Target position records:
▼▼▼

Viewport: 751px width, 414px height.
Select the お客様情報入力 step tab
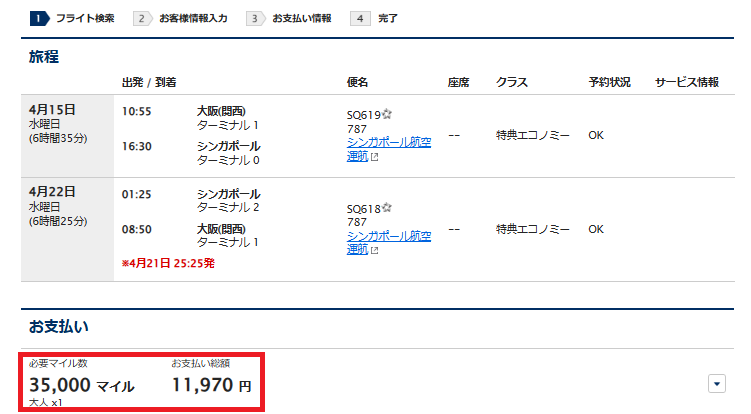coord(191,18)
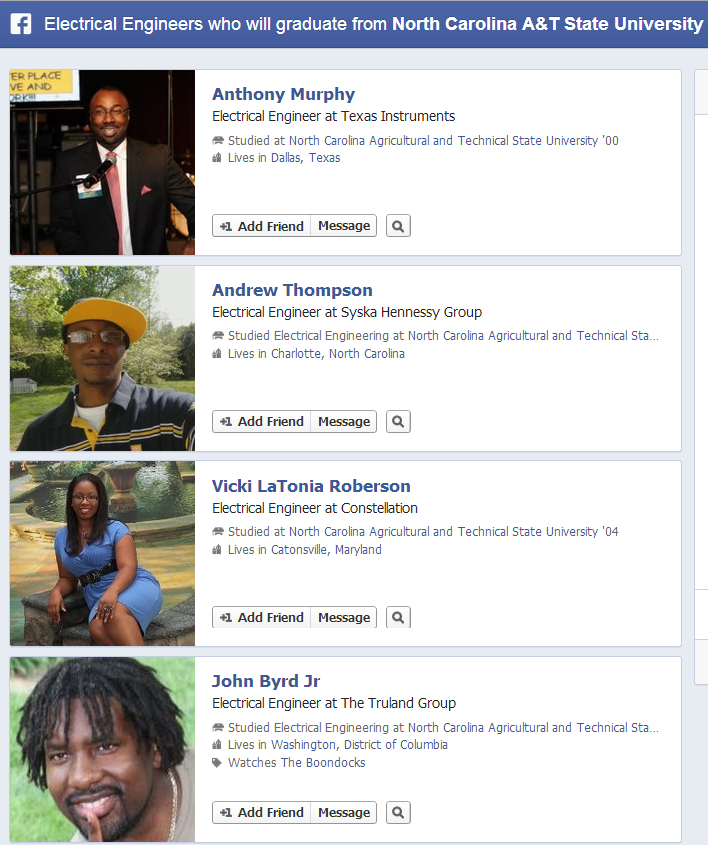This screenshot has height=845, width=708.
Task: Follow the Charlotte, North Carolina link
Action: pyautogui.click(x=338, y=354)
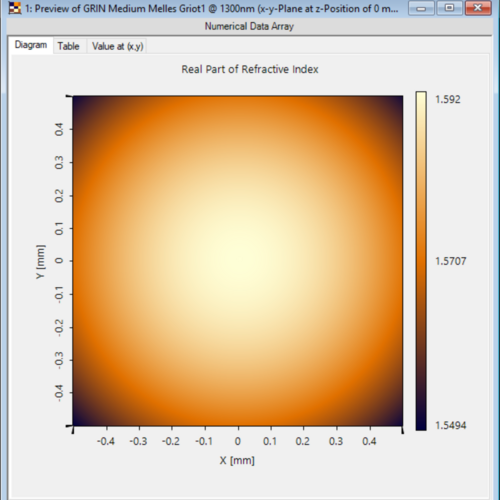
Task: Click the 'Real Part of Refractive Index' title
Action: pyautogui.click(x=250, y=69)
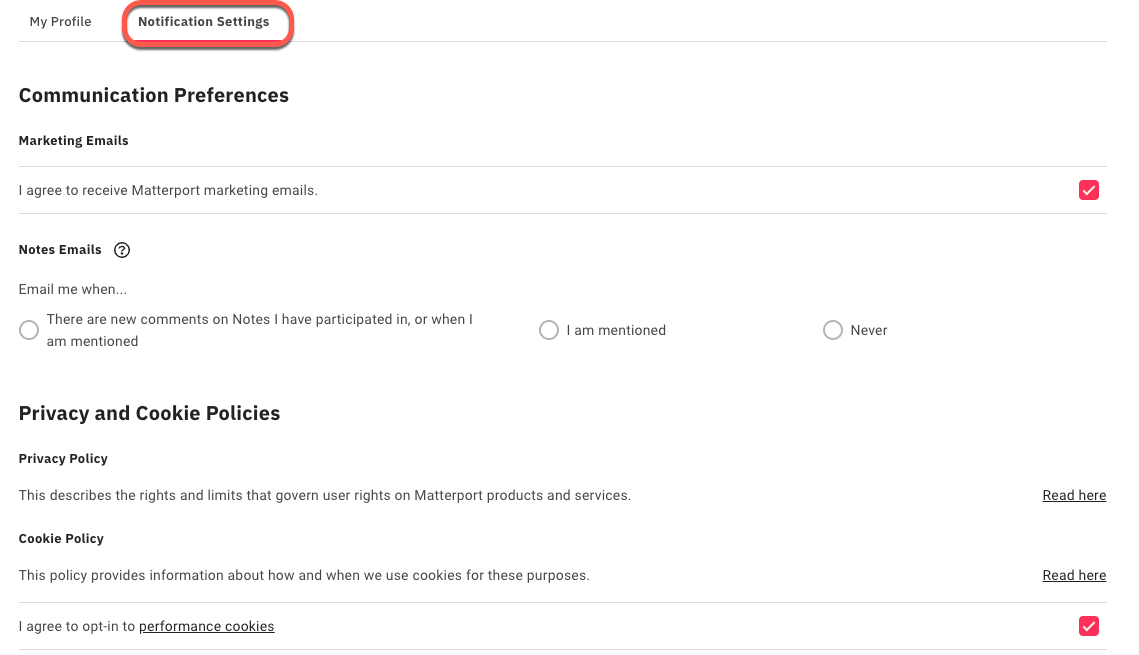Click the 'Email me when...' text

tap(73, 290)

▲▲▲

→ **INSTRUCTIONS FOR THE TASK**
Give each non-blank line of the material above as a row in a Markdown table with two columns, Row for its number and Line for its text. Leave the pictures out.

→ **EXERCISE OUTPUT**
| Row | Line |
|---|---|
| 1 | Viewport: 751px width, 414px height. |
| 2 | Select the お客様情報入力 step tab |
| 3 | coord(191,18) |
| 4 | This screenshot has height=845, width=708. |
| 5 | Task: Follow the Charlotte, North Carolina link |
| 6 | Action: pyautogui.click(x=338, y=354) |
| 7 | Task: Click the 'Real Part of Refractive Index' title |
| 8 | Action: pyautogui.click(x=250, y=69) |
| 9 | Click the 'Email me when...' text |
| 10 | tap(73, 290) |